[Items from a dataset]
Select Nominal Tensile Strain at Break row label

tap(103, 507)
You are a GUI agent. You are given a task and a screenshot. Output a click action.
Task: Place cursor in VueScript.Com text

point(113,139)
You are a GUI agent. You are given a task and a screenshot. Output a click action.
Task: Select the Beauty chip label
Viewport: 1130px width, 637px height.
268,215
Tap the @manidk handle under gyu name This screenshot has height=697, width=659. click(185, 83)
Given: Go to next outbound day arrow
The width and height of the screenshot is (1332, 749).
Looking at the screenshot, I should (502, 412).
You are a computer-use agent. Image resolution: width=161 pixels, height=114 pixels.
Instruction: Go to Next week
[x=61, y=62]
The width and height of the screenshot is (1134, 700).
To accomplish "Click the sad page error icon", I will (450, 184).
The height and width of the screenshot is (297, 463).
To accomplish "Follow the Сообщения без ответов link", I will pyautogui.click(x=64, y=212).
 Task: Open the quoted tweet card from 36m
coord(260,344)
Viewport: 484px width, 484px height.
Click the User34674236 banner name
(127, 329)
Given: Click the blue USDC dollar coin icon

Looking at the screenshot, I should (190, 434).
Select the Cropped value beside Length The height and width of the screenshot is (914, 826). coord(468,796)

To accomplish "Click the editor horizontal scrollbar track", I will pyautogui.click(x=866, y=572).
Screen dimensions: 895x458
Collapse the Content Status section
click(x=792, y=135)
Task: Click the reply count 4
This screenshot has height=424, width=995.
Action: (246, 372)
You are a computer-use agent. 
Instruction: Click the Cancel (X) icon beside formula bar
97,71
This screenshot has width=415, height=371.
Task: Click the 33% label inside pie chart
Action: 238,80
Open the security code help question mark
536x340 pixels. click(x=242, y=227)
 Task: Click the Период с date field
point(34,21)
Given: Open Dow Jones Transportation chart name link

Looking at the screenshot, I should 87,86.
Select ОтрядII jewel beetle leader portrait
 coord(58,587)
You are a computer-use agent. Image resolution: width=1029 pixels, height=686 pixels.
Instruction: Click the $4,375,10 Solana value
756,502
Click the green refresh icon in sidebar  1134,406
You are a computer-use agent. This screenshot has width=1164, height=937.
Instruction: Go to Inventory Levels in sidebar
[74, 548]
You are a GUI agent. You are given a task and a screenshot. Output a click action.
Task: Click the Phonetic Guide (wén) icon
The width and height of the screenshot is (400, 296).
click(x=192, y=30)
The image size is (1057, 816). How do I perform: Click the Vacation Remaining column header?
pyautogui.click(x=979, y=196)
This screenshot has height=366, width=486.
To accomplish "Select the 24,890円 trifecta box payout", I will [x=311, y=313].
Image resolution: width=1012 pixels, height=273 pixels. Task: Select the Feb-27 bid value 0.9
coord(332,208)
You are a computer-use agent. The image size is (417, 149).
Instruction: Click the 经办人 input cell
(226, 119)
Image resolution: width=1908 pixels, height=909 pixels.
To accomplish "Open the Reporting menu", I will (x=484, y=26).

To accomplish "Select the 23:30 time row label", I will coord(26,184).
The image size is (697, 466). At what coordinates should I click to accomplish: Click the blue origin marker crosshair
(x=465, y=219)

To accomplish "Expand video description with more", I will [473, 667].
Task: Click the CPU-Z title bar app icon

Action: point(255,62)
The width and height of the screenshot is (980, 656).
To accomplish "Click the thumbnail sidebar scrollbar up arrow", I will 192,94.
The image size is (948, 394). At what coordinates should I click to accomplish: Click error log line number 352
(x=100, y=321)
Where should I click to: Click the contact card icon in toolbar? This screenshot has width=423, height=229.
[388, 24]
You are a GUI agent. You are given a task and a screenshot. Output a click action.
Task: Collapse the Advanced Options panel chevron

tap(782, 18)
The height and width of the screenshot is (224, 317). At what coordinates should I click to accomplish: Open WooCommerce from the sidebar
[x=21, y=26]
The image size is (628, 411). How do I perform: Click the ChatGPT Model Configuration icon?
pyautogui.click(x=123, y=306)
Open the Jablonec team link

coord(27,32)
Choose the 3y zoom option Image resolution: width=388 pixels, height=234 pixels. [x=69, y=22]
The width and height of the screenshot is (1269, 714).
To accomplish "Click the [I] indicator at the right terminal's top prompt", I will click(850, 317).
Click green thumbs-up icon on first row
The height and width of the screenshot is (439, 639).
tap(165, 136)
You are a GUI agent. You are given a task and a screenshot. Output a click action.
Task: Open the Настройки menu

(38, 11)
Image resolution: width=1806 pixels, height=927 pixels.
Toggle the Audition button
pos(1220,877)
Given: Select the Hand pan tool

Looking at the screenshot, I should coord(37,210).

Directions: Update the rows from the line with "Tap the @manidk" up to and including the line with "Looking at the screenshot, I should (190, 434)." by replacing "Given" with "Goal". Write out only those lines, with everything else left unchanged.

Solution to the exercise:
Tap the @manidk handle under gyu name This screenshot has height=697, width=659. click(185, 83)
Goal: Go to next outbound day arrow
The width and height of the screenshot is (1332, 749).
Looking at the screenshot, I should (502, 412).
You are a computer-use agent. Image resolution: width=161 pixels, height=114 pixels.
Instruction: Go to Next week
[x=61, y=62]
The width and height of the screenshot is (1134, 700).
To accomplish "Click the sad page error icon", I will (450, 184).
The height and width of the screenshot is (297, 463).
To accomplish "Follow the Сообщения без ответов link", I will pyautogui.click(x=64, y=212).
 Task: Open the quoted tweet card from 36m
coord(260,344)
Viewport: 484px width, 484px height.
Click the User34674236 banner name
(127, 329)
Goal: Click the blue USDC dollar coin icon

Looking at the screenshot, I should (190, 434).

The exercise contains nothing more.